Paul Lincoln Adams (April 9, 1908 – November 23, 1990) was an American lawyer, politician, and judge from Michigan. He served as a mayor of Sault Ste. Marie, as a member of the University of Michigan Board of Regents, as Michigan Attorney General, and as a justice of the Michigan Supreme Court.

Early life and education
Adams was born in Sault Ste. Marie, Michigan, on April 9, 1908. His family had been farmers in the area since 1897, but by the early 1900s had shifted to insurance and real estate. Adams graduated Sault High School in 1926.  He received his B.A. in 1930 and M.A. in 1931 from the University of Michigan.

Adams returned to his family business for three years, then entered the University of Michigan Law School.  He earned his LL.B. in 1936 and was admitted to the bar the same year.  While in law school, he became friends with G. Mennen Williams and others who became prominent in Michigan politics. Also while in law school, Adams married Ruth Karpinski, daughter of the University of Michigan mathematician Louis Charles Karpinski.

Career
Adams returned to Sault Ste. Marie, where he practiced law and served in various civic roles.  He was mayor from 1938 to 1942. From 1941 to 1943, during World War II, he served as director of civil defense in Sault Ste. Marie.  From 1943-1944, Adams served with the Board of Economic Warfare in Washington, D.C.; he then returned to Sault Ste. Marie.  In 1949, Adams served as a member of the Michigan Social Welfare Commission. In 1950, he served as chair of the Sault Ste. Marie Charter Commission.
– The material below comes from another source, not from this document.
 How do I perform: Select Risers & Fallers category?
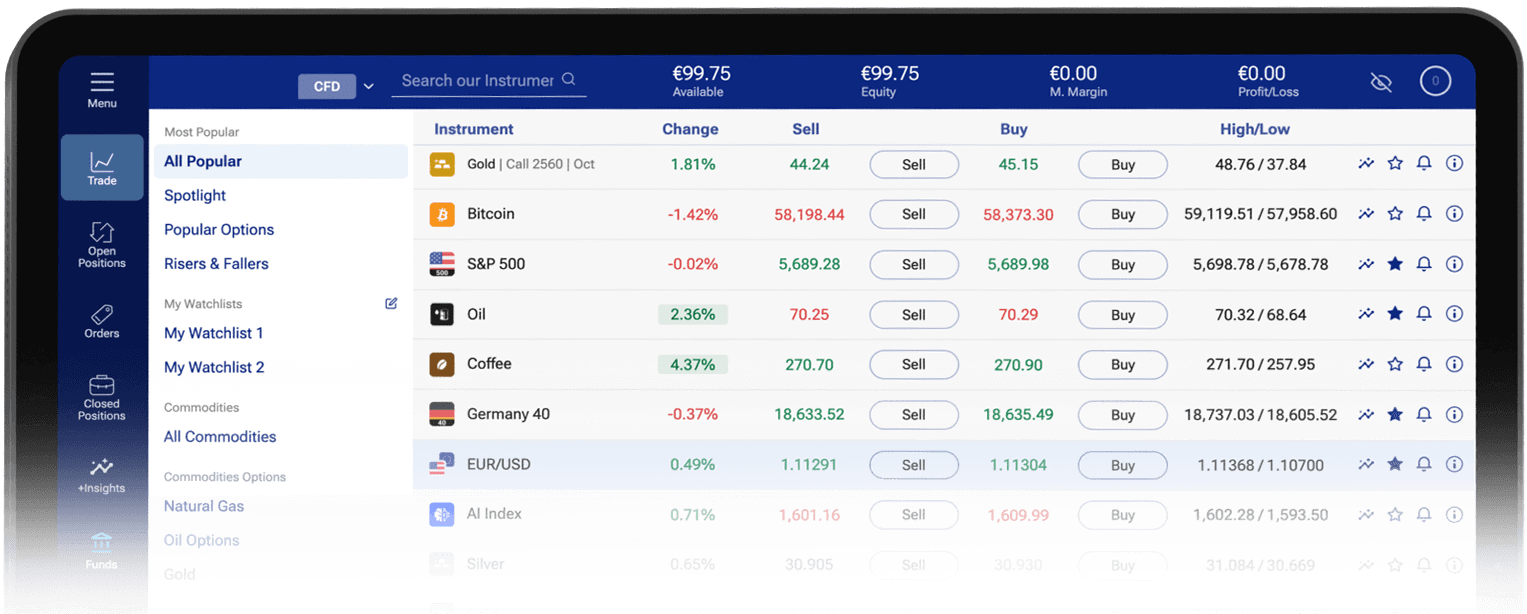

In 1956, Adams was elected a member of the University of Michigan Board of Regents. He served until the following year, when Governor G. Mennen Williams appointed to fill an unexpired term as Michigan Attorney General. Adams was elected twice as attorney general in his own right (in 1958 and 1960). He left the position after Governor John Swainson appointed Adams in December 1961 to serve on the Michigan Supreme Court. Adams left the court later that year but returned in 1964 and served on the court until his retirement in 1973.  Thereafter, he spent his time in Clinton County, Michigan, where he had orchards. Adams died on November 23, 1990.  He was survived by his wife Ruth and four daughters.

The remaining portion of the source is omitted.